Two points emerge vividly from the voluminous legislative history of the Act contained in the committee hearings and floor debates. First: Congress felt itself confronted by an insidious and pervasive evil which had been perpetuated in certain parts of our country through unremitting and ingenious defiance of the Constitution. Seond: Congress concluded that the unsuccessful remedies which it had prescribed in the past would have to be replaced by sterner and more elaborate measures in order to satisfy the clear commands of the Fifteenth Amendment. We pause here to summarize the majority reports of the House and Senate Committees, which document in considerable detail the factual basis for these reactions by Congress.5 See H.R.Rep. No. 439, 89th Cong., 1st Sess., 8—16 (hereinafter cited as House Report); S.Rep.No. 162, pt. 3, 89th Cong., 1st Sess., 3—16, U.S. Code Congressional and Administrative News, p. 2437 (hereinafter cited as Senate Report).

The Fifteenth Amendment to the Constitution was ratified in 1870. Promptly thereafter Congress passed the Enforcement Act of 1870,6 which made it a crime for public officers and private persons to obstruct exercise of the right to vote. The statute was amended in the following year7 to provide for detailed federal supervision of the electoral process, from registration to the certification of returns. As the years passed and fervor for racial equality waned, enforcement of the laws became spotty and ineffective, and most of their provisions were repealed in 1894.8 The remnants have had little significance in the recently renewed battle against voting discrimination.

____

__Exercise goal__
Reproduce the passage on Congress and the Fifteenth Amendment word for word, in full.

__Extracted data__
____

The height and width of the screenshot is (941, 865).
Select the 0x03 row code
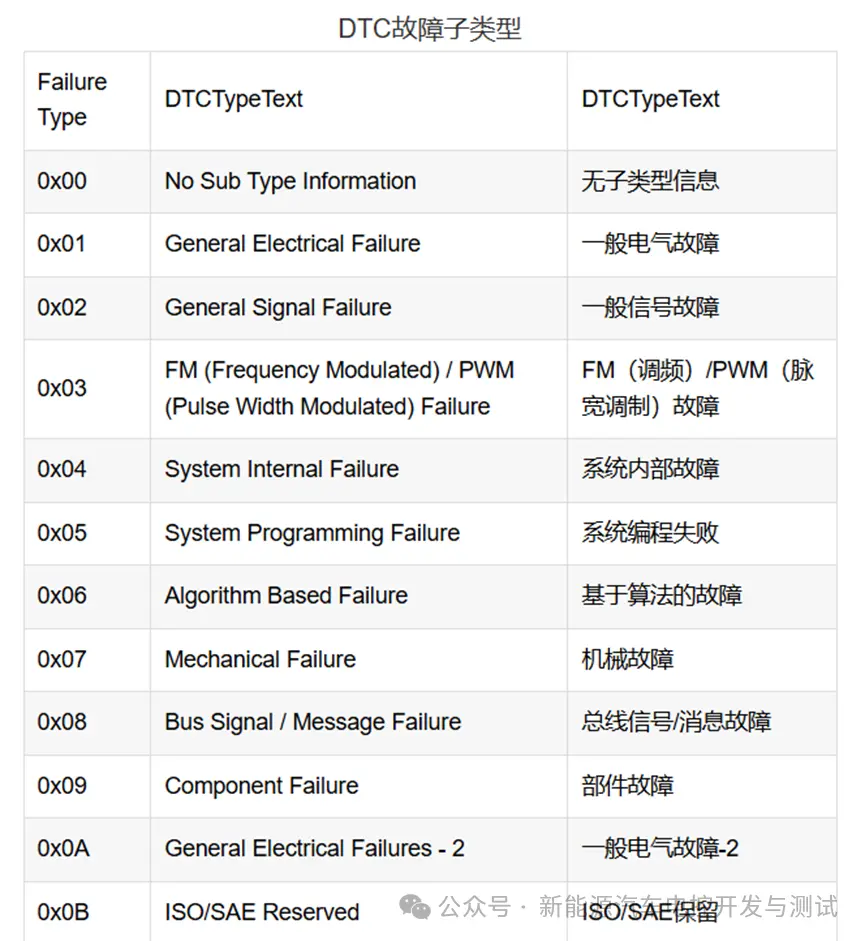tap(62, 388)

____

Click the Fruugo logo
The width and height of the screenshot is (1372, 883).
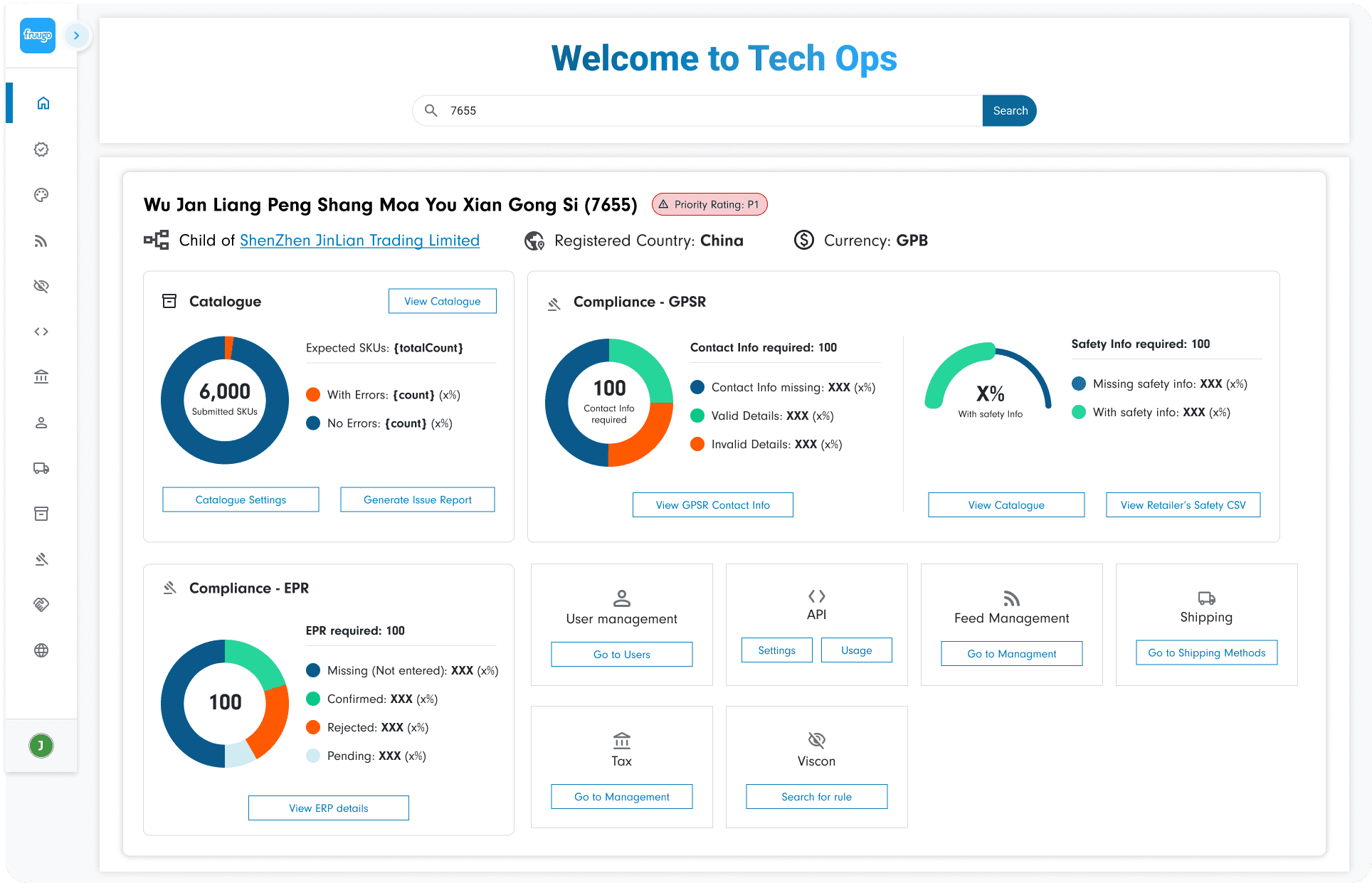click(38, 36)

____

__Expected output__
Two points emerge vividly from the voluminous legislative history of the Act contained in the committee hearings and floor debates. First: Congress felt itself confronted by an insidious and pervasive evil which had been perpetuated in certain parts of our country through unremitting and ingenious defiance of the Constitution. Seond: Congress concluded that the unsuccessful remedies which it had prescribed in the past would have to be replaced by sterner and more elaborate measures in order to satisfy the clear commands of the Fifteenth Amendment. We pause here to summarize the majority reports of the House and Senate Committees, which document in considerable detail the factual basis for these reactions by Congress.5 See H.R.Rep. No. 439, 89th Cong., 1st Sess., 8—16 (hereinafter cited as House Report); S.Rep.No. 162, pt. 3, 89th Cong., 1st Sess., 3—16, U.S. Code Congressional and Administrative News, p. 2437 (hereinafter cited as Senate Report).

The Fifteenth Amendment to the Constitution was ratified in 1870. Promptly thereafter Congress passed the Enforcement Act of 1870,6 which made it a crime for public officers and private persons to obstruct exercise of the right to vote. The statute was amended in the following year7 to provide for detailed federal supervision of the electoral process, from registration to the certification of returns. As the years passed and fervor for racial equality waned, enforcement of the laws became spotty and ineffective, and most of their provisions were repealed in 1894.8 The remnants have had little significance in the recently renewed battle against voting discrimination.